| Exercise aim |
Each line that has the string "green" must be copied from the records below.

(Beginning of Records shown)

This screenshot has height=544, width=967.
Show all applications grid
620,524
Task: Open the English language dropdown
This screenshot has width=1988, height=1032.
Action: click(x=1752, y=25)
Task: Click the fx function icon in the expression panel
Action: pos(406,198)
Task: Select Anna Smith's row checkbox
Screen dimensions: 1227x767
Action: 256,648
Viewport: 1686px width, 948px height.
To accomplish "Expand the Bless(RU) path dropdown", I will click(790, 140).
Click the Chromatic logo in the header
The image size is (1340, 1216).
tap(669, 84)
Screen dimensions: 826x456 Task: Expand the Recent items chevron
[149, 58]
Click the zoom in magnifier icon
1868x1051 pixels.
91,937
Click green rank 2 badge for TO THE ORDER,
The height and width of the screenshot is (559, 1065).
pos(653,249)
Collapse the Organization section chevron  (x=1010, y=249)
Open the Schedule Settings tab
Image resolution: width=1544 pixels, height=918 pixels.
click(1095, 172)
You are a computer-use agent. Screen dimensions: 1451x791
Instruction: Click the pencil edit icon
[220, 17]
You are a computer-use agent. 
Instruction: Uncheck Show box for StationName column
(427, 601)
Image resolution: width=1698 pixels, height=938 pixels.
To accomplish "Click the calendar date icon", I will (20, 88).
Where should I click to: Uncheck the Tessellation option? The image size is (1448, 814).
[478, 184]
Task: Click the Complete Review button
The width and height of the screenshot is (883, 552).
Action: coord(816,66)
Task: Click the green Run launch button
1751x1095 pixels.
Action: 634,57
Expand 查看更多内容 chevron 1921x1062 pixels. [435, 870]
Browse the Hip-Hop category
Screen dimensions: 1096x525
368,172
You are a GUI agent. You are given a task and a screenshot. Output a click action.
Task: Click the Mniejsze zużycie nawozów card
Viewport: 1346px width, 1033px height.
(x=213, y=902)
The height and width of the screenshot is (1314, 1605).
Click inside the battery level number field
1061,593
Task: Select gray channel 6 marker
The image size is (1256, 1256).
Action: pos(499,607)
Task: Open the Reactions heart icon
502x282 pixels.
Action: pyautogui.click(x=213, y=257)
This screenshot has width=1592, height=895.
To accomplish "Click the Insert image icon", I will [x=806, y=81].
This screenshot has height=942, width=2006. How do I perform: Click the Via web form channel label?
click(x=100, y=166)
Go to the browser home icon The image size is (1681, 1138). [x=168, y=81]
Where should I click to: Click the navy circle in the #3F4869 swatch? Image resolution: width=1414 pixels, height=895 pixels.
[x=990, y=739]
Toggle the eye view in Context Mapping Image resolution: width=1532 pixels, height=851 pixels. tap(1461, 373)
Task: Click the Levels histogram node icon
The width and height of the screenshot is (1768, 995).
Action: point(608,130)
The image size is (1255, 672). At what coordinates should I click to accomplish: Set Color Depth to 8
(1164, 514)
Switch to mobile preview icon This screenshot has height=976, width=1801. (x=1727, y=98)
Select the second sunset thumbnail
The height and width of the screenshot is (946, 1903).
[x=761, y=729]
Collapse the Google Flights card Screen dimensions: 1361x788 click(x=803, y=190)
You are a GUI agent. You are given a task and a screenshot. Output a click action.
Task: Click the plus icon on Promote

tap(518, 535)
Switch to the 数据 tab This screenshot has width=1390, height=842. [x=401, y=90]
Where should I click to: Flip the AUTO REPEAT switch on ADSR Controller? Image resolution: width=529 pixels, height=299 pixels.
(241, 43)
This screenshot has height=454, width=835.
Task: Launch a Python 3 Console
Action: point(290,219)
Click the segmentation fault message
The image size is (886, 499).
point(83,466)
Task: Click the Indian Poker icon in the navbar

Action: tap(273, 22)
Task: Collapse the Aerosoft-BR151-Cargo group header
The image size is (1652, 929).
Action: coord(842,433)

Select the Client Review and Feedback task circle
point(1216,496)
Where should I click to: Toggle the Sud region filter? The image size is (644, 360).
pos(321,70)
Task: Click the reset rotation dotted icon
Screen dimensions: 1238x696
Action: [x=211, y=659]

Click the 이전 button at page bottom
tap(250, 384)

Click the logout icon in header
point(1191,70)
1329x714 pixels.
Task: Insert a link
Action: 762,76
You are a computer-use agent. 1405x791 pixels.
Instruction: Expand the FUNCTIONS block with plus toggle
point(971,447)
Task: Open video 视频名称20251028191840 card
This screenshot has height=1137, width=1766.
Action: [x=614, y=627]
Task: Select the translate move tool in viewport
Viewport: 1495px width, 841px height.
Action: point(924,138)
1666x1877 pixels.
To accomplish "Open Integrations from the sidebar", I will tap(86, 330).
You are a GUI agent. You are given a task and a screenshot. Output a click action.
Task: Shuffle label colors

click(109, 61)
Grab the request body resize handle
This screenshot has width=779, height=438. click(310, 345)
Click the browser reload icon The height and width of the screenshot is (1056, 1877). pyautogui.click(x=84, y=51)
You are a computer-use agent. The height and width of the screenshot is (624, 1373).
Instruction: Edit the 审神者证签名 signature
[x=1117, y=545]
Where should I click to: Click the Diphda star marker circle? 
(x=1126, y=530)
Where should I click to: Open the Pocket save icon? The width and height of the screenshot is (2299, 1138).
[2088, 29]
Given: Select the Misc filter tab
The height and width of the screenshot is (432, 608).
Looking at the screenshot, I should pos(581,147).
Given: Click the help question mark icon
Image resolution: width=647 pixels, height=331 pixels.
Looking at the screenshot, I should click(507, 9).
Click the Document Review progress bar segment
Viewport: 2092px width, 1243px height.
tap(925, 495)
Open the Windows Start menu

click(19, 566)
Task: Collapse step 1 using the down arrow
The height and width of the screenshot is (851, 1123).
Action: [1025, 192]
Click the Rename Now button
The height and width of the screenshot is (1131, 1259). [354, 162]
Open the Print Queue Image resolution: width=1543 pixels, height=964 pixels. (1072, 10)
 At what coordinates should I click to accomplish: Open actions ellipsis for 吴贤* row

(End of Records shown)

| Result for this task |
Click green rank 2 badge for TO THE ORDER,
Task: Click the green Run launch button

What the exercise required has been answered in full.